**YOUR GOAL**
Somewhere below are a line with "Politique de remboursement (358, 2307)" and a later line with "Laboratorios (53, 958)". Output exactly those lines and all lines between them.

(Stored data)
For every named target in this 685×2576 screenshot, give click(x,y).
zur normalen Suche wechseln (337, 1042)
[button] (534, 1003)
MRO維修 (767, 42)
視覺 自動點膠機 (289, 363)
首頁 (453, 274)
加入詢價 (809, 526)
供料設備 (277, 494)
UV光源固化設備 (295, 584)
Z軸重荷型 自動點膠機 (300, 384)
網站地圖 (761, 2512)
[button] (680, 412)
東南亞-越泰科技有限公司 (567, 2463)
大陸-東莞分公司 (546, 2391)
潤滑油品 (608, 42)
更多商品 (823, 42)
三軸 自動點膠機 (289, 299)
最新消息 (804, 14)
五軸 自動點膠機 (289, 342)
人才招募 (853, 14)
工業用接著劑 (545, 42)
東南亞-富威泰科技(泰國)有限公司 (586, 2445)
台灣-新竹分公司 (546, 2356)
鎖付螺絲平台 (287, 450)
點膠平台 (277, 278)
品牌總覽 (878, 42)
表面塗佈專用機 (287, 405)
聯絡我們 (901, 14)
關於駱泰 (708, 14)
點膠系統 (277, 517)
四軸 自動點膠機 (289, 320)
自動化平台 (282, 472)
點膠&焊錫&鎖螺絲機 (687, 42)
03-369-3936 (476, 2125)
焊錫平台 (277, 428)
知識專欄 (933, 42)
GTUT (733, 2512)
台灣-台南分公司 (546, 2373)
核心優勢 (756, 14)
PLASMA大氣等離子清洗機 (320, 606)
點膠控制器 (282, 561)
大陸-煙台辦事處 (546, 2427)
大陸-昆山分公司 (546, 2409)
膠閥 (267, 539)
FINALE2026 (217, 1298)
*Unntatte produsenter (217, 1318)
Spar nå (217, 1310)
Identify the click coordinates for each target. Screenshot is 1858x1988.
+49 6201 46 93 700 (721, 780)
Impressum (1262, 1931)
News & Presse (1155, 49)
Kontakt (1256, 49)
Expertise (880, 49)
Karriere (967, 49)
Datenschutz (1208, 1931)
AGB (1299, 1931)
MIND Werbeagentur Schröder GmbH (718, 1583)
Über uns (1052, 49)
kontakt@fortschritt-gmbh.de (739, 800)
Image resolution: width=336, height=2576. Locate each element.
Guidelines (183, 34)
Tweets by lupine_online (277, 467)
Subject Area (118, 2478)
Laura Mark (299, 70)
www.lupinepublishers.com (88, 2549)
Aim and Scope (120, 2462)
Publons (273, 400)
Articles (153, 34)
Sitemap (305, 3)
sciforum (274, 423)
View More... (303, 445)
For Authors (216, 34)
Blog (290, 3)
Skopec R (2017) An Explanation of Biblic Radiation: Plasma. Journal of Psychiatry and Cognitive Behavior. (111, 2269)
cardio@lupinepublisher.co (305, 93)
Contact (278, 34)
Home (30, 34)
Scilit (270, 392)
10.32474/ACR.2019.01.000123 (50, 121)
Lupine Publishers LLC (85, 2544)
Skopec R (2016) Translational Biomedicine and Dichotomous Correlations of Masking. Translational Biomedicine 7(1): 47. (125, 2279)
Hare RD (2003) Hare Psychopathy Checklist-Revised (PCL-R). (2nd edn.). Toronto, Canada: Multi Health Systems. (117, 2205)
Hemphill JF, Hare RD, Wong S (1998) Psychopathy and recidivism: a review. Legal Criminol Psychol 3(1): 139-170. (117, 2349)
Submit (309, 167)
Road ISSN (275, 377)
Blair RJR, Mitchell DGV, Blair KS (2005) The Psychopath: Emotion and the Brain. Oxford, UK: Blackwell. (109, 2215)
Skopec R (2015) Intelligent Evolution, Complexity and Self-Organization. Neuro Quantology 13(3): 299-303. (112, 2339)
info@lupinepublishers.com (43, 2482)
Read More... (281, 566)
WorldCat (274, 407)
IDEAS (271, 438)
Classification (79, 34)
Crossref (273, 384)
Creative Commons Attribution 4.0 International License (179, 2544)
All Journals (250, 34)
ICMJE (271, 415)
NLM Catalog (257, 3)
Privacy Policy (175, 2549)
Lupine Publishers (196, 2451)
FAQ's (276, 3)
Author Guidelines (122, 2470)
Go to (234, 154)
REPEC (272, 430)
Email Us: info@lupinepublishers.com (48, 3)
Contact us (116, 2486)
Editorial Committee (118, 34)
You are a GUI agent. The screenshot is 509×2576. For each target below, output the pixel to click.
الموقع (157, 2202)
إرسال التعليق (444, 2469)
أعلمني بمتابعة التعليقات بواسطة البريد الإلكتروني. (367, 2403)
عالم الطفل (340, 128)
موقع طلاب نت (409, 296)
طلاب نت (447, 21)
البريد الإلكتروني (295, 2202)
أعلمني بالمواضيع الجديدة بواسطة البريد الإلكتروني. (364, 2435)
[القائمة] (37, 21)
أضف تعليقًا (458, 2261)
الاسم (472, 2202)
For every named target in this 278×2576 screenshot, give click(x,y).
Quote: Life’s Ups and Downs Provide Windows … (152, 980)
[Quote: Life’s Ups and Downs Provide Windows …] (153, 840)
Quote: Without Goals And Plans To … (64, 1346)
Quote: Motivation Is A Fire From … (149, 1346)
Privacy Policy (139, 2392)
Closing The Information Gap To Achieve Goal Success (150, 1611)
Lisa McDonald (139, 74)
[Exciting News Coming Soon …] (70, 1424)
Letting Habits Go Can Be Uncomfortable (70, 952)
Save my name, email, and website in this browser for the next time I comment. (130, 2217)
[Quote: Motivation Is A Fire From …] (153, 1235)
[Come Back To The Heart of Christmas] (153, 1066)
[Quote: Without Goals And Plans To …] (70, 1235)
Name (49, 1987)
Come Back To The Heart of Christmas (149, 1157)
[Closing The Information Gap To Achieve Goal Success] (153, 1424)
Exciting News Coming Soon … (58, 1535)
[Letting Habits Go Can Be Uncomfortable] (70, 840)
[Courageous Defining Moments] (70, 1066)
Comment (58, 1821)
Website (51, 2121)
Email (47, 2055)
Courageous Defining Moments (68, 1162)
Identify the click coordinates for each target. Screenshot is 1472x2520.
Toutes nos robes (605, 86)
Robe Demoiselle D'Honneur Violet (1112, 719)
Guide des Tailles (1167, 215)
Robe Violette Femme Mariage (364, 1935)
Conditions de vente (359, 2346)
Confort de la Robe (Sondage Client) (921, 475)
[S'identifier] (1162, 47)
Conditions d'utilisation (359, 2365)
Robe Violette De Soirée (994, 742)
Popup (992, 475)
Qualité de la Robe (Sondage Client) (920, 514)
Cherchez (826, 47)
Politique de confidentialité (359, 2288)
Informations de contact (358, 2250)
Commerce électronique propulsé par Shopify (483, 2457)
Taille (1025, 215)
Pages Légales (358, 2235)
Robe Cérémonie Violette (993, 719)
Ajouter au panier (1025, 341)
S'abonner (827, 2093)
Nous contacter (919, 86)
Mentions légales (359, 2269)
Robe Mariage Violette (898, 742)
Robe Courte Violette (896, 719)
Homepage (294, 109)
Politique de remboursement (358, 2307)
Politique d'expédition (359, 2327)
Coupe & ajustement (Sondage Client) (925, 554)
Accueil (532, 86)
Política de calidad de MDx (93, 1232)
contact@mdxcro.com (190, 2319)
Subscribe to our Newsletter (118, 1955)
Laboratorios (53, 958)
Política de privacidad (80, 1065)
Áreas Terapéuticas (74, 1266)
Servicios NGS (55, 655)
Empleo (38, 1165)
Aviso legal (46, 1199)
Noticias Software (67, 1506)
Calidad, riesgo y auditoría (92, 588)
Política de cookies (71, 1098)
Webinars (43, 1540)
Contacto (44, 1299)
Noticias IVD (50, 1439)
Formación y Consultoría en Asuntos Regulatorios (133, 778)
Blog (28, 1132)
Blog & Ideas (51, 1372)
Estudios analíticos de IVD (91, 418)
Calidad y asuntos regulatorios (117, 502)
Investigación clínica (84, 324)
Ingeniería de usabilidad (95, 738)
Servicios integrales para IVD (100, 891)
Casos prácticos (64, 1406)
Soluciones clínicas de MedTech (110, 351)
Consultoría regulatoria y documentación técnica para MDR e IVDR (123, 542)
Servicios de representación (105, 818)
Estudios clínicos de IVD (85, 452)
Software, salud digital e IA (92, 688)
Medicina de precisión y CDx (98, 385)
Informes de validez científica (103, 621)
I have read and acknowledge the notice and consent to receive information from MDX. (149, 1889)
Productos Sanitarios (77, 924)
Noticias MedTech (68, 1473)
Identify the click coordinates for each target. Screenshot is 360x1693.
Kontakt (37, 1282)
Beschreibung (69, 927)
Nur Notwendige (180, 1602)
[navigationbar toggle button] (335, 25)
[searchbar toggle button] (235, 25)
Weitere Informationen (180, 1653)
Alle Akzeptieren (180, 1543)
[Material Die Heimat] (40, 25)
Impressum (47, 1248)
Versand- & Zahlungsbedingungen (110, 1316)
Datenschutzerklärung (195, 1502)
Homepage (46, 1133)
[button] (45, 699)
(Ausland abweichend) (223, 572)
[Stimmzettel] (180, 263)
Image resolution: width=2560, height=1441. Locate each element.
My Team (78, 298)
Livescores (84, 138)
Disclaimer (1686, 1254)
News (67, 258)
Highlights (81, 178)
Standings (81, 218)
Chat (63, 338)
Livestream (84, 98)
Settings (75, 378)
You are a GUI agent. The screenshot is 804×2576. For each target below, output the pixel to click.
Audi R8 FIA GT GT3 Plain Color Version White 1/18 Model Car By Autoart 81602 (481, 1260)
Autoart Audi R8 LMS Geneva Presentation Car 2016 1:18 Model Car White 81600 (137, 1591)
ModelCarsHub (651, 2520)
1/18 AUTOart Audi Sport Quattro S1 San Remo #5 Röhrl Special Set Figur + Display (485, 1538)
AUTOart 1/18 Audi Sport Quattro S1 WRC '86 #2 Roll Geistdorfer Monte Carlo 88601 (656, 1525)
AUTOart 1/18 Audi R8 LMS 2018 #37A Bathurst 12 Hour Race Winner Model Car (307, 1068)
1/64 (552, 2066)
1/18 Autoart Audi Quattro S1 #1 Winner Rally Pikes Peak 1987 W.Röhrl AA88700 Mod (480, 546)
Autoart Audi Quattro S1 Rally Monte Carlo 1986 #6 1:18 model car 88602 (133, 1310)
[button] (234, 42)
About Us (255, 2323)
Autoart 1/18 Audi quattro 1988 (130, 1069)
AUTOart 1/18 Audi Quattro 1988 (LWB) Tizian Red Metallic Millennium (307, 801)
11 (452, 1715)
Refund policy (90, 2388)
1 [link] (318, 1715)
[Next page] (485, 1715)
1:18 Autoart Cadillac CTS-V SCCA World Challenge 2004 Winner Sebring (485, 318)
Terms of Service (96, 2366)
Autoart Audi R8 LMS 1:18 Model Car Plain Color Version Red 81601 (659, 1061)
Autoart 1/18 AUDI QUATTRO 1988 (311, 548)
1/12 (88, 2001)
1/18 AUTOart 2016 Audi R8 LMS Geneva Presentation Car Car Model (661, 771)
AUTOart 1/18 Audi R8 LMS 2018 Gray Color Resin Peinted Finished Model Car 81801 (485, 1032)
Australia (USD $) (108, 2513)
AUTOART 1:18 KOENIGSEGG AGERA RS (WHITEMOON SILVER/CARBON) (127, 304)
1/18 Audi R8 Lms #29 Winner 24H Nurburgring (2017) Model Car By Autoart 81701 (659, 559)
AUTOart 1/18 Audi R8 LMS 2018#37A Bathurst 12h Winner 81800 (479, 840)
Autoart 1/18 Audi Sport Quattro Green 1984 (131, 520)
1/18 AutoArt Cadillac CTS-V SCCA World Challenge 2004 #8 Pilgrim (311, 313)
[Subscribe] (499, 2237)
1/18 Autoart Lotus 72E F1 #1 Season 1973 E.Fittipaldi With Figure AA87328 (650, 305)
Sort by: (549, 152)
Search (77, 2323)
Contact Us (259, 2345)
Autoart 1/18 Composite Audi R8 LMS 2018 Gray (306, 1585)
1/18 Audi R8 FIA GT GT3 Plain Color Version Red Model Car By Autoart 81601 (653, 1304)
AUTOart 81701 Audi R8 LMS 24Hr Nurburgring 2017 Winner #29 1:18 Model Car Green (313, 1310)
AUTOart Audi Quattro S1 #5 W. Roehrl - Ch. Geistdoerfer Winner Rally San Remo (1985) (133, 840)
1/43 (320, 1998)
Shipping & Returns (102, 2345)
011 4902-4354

**ANSWER SECTION**
Politique de remboursement (358, 2307)
Politique d'expédition (359, 2327)
Coupe & ajustement (Sondage Client) (925, 554)
Accueil (532, 86)
Política de calidad de MDx (93, 1232)
contact@mdxcro.com (190, 2319)
Subscribe to our Newsletter (118, 1955)
Laboratorios (53, 958)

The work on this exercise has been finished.